Quando se entra no mundo do hip hop, da pobreza, das drogas e das relações amorosas entre pessoas de diferentes proveniências sociais é sempre preciso um jogo de cintura – maturidade – para não cair nos evidentes clichés, algo que a realizadora Nisan Dag não consegue de todo evitar neste “When I’m Done Dying”, ainda que o ritmo e força das palavras dos protagonistas incutidas no guião pelo rapper Da Poet transformem o filme em algo mais que apenas e só um “Riscos” turco no grande ecrã.
Viajando até ao fictício bairro de Karacinar (o local real das filmagens foi um bairro pobre no Distrito de Fatih, em Istambul), que procura representar múltiplas comunidades das cidades da Turquia com altos índices de criminalidade e um ambiente difícil para se viver (e sair dele), o filme traça o retrato de um jovem aspirante a rapper (Oktay Çubuk) que se envolve com uma DJ de classe mais abastada (Hayal Köseoglu), e que vai ter de lidar contra o vício da droga enquanto procura ascender na carreira de músico.
É refrescante ver este tipo de histórias pouco contadas sobre a pobreza e a juventude turca, o que de certa maneira demonstra que no meio de diversas particulares culturais, políticas e religiosas, há problemas semelhantes em todas as partes do globo, aproximando-nos desses mesmos povos que muitas vezes consideramos como distantes. A universalidade do Hip Hop, com o Rap como forma de denúncia musical de vidas pesadas e carregadas de sofrimento e perseverança, consegue unir essas mesmas experiências de autenticidade. Por aqui há ainda tempo para a jovem realizadora dar um toque de animação de cariz gótico em certos momentos “pesadélicos“, e em abordar temas modernos como questões LGBT e o conservadorismo social e a sociedade patriarcal que ainda dita as regras. Isso mesmo está explícito, ora na relação do nosso protagonista com o irmão, ora com a namorada, a quem chega mesmo a dizer que ela não devia confiar e dar conversa a mais nenhum homem porque eles não são de confiar. É aqui que reside o melhor do filme, nessa dualidade de modernidade Hip Hop grafitada na personalidade supostamente mais aberta culturalmente, mas que simultaneamente encontra uma ligação arcaica ao conservadorismo patriarcal que vê as mulheres como seres indefesos que precisam dos homens para tudo.
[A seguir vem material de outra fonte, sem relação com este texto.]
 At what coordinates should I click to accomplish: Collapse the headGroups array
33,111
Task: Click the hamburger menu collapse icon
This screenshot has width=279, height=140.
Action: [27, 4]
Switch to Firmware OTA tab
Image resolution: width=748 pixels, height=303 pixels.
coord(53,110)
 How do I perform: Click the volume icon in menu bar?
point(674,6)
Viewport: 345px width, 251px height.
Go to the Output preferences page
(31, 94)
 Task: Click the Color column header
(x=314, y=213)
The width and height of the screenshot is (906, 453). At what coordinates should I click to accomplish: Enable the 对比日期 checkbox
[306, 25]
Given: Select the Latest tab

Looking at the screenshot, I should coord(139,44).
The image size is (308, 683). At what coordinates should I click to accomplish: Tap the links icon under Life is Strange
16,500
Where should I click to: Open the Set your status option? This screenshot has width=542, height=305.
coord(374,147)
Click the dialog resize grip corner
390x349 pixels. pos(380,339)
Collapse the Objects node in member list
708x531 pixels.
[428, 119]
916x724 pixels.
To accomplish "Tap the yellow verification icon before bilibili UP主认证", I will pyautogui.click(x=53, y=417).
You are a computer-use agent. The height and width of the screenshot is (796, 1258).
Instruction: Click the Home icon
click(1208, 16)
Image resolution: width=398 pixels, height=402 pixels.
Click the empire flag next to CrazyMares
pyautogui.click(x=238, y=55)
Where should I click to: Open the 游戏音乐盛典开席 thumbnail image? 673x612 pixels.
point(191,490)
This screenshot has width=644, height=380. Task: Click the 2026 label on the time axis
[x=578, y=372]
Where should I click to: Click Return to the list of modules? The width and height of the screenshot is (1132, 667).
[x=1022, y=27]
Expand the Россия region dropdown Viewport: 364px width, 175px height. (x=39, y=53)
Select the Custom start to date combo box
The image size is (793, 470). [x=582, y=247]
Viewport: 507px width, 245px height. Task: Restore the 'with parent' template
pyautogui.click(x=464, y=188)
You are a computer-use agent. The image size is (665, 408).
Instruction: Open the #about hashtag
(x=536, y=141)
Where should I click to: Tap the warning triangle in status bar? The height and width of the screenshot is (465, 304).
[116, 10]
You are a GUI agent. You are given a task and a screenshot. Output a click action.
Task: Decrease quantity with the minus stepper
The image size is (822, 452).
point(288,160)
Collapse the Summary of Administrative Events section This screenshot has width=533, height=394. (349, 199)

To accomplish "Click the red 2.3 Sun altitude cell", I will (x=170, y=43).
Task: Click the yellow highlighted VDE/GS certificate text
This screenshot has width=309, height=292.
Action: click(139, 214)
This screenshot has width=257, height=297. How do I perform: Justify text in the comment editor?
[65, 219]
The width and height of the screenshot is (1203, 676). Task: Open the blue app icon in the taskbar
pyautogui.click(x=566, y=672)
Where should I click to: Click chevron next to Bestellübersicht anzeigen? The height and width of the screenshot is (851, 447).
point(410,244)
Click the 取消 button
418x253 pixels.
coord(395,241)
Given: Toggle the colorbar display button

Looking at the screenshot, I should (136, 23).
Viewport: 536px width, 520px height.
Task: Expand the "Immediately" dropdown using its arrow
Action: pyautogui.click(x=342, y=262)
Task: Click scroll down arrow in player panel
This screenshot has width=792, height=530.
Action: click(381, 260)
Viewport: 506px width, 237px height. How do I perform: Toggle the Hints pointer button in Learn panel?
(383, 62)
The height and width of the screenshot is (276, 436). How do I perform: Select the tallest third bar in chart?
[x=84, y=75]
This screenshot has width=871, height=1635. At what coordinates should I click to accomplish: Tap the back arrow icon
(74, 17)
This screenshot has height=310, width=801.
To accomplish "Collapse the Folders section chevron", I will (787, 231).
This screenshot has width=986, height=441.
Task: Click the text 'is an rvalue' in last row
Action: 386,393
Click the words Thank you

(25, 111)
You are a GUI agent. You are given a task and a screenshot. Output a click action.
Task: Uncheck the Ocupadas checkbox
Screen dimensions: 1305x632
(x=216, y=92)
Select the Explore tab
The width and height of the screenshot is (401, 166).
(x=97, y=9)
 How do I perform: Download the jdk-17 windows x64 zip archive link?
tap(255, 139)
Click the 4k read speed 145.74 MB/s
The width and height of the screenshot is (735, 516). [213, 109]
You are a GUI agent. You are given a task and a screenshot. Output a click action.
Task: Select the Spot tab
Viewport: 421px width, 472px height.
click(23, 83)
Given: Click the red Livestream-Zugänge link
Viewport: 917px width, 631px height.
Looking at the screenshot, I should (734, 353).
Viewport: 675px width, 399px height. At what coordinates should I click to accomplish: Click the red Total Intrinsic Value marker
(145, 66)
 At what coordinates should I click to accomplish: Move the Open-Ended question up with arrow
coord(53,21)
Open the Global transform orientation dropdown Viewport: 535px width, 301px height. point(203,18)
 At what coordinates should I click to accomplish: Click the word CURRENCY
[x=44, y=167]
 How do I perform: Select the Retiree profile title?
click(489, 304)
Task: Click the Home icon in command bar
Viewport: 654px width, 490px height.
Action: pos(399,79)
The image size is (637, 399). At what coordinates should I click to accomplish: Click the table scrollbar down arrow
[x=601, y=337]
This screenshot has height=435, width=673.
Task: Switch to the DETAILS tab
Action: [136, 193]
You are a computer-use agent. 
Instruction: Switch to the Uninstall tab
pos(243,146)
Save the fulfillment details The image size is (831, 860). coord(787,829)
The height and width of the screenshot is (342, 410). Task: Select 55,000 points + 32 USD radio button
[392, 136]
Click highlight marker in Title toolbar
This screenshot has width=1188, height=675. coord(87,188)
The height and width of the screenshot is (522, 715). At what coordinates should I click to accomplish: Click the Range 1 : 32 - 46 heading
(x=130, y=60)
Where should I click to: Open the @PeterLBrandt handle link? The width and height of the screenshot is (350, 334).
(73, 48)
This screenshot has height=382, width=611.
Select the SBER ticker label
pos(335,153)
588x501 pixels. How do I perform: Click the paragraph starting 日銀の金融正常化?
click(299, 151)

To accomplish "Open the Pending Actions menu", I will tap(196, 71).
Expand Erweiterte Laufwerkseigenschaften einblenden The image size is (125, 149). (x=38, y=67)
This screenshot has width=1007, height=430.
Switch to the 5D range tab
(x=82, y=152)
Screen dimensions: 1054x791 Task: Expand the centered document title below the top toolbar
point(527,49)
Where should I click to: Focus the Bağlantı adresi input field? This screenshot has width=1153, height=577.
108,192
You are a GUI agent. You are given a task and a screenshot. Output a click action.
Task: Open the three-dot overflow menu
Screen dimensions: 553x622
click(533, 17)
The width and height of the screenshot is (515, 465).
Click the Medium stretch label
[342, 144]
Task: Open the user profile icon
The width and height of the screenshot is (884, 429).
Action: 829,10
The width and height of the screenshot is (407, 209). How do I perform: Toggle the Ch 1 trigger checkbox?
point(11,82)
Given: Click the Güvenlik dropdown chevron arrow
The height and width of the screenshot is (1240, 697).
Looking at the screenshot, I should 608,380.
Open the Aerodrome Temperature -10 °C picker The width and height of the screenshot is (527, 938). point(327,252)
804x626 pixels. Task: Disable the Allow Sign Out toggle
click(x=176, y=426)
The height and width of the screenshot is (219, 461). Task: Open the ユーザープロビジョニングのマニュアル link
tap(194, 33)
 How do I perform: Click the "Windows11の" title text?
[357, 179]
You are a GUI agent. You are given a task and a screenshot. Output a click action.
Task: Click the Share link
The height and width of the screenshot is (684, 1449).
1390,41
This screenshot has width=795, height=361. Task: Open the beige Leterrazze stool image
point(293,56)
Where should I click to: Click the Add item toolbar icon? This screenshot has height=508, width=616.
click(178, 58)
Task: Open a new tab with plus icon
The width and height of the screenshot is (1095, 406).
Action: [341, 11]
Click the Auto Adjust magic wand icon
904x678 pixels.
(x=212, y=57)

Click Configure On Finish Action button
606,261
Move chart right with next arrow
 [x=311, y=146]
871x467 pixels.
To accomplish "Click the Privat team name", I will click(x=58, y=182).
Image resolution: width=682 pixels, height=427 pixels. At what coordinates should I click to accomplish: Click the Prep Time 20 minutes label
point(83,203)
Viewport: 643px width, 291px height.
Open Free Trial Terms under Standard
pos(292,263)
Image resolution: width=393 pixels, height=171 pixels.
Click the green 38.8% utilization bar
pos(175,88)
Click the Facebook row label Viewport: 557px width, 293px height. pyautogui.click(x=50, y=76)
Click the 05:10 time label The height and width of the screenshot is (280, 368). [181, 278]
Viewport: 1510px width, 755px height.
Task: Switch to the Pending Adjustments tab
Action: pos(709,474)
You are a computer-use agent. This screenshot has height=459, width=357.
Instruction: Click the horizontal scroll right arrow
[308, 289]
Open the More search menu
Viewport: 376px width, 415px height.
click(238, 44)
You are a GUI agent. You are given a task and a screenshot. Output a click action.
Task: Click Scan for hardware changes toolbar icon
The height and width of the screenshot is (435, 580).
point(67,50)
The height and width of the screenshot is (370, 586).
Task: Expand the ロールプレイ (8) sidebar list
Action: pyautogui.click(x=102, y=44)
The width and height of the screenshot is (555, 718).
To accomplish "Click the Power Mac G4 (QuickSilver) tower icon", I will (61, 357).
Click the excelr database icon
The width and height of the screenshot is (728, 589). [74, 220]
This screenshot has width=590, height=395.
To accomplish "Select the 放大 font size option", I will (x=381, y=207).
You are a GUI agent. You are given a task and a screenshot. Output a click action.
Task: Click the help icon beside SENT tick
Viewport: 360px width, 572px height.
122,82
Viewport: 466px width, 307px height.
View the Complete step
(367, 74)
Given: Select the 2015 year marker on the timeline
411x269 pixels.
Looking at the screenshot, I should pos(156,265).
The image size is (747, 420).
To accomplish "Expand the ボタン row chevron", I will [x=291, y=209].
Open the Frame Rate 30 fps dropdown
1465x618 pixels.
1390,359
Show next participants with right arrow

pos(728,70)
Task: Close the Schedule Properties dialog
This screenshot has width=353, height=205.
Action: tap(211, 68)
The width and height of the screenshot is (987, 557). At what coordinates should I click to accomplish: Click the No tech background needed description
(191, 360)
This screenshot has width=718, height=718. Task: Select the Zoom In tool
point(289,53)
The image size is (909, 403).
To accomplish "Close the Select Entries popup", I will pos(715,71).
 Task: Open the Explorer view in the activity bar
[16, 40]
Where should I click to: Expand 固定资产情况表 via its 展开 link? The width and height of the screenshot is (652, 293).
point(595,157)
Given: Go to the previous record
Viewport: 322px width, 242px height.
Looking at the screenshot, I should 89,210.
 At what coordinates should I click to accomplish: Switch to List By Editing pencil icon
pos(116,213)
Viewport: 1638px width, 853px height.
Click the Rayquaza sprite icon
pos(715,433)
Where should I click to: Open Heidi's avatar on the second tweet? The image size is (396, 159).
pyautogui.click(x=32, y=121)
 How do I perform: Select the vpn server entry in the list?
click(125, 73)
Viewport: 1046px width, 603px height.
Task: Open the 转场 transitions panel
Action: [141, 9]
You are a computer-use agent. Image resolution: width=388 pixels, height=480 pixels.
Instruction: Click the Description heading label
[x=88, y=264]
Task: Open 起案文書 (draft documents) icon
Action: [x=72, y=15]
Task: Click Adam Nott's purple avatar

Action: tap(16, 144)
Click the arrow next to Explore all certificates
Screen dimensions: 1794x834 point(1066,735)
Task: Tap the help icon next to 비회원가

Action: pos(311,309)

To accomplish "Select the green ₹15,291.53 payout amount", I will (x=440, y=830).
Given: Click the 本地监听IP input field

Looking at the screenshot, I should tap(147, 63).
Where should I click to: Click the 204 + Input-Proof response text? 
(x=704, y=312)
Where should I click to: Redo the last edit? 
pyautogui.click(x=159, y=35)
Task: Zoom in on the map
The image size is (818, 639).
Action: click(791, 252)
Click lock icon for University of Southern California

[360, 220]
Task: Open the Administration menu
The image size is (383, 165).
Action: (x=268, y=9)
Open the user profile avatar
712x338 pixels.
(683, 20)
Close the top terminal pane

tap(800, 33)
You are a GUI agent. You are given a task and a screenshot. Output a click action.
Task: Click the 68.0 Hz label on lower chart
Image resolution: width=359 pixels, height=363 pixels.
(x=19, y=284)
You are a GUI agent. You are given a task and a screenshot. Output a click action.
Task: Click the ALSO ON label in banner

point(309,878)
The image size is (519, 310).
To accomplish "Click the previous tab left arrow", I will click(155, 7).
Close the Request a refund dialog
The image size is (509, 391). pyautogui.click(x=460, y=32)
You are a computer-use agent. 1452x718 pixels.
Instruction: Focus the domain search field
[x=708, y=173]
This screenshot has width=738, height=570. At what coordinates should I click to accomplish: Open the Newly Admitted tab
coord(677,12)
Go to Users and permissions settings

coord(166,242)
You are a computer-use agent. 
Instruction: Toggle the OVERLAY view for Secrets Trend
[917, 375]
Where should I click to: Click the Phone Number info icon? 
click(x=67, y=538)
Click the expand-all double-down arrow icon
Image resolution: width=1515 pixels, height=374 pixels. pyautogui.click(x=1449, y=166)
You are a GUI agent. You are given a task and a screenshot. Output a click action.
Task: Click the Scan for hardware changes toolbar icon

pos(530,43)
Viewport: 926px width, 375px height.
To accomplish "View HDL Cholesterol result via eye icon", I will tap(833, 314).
No mais, o filme pinta ainda um retrato duro e didático sobre uma das drogas mais perigosas que apareceram no continente europeu: o bonzai. uma espécie de cannabis artificial que provoca extrema dependência e “bad trips” sistemáticas, que muitas vezes originam problemas cardíacos.
Assim, e no compito geral, Nisan Dag entrega ao espectador – especialmente os adolescentes e jovens adultos – um filme importante sobre a sua realidade social, mas é pena que para fazer isso o guião use e abuse de arcos narrativos e personagens previsíveis já muitas vezes vistas em outras paragens.